**Task list**:
1 - Reproduce the footballer biography from "Real Madrid /" to "the Spanish giants.", updating "B-team" to "reserve side".
2 - Name every player other than León who is mentioned by name in the footballer biography.

**Text to read**:
________________

Diego León Ayarza (born 16 January 1984) is a Spanish footballer who plays as a midfielder .

Club career

Real Madrid / Grasshoppers
León was born in Palencia, Castile and León. A youth product of Real Madrid, León could never appear for more than its B-team. He was initially given a number with the main squad for the 2004–05 season, but moved to Arminia Bielefeld in Germany (first on loan) in January 2005 before he could make his official debut for the Spanish giants.

León stayed at Arminia until the end of the 2005–06 campaign, after which he joined Grasshopper Club Zürich in the Swiss Super League.

Barnsley
On 21 December 2007, it was announced that León had signed a pre-contract agreement with Barnsley, with the transfer due to go through at the opening of the transfer window. The Yorkshire club had hoped to make the move official in time for him to play in the FA Cup third-round tie against Blackpool on 5 January 2008, but had to wait until the 9th: he made his first appearance that evening, playing in a reserve team match against Sheffield United.

León put in a great performance to earn himself his first match ball as a Barnsley player, with a Man of the match award against Colchester United on 29 January 2008. He went on to play in the memorable away victory over Premier League's Liverpool in the FA Cup, and also played a key role in the Reds 3–0 win at Watford on 9 April, being involved in all three goals, including a sumptuous flick for Jon Macken to square to Kayode Odejayi to score: his corner allowed Stephen Foster to head home and his throughball enabled Odejayi to score his second.

In the following game against Preston North End, León netted a key goal in Barnsley's Championship survival in the 2007–08 campaign, scoring from a 35-yard free kick for the 2–1 triumph. His second and final goal for the Tykes came in a 3–2 win over Burnley on 24 November 2008 and, on 7 May of the following year, he was told, along with Dennis Souza, Kyle Letheren and Marciano van Homoet he was free to look for a new club in the summer; shortly after he returned to his country, agreeing a deal with Segunda División side UD Las Palmas.

________________

Dataset records:
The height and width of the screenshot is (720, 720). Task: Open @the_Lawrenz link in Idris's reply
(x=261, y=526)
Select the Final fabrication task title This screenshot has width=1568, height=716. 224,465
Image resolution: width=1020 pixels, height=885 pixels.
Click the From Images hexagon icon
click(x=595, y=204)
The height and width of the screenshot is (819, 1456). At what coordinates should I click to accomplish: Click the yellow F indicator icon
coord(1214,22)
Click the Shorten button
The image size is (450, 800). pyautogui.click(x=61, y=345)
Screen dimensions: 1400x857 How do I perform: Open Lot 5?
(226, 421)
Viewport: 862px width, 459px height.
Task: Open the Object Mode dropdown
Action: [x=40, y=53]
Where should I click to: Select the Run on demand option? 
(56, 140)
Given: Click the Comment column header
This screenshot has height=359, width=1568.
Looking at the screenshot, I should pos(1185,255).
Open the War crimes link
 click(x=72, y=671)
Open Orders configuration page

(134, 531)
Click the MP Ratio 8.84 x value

________________

**Results**:
1 -
Real Madrid / Grasshoppers
León was born in Palencia, Castile and León. A youth product of Real Madrid, León could never appear for more than its reserve side. He was initially given a number with the main squad for the 2004–05 season, but moved to Arminia Bielefeld in Germany (first on loan) in January 2005 before he could make his official debut for the Spanish giants.

2 -
Jon Macken
Kayode Odejayi
Stephen Foster
Dennis Souza
Kyle Letheren
Marciano van Homoet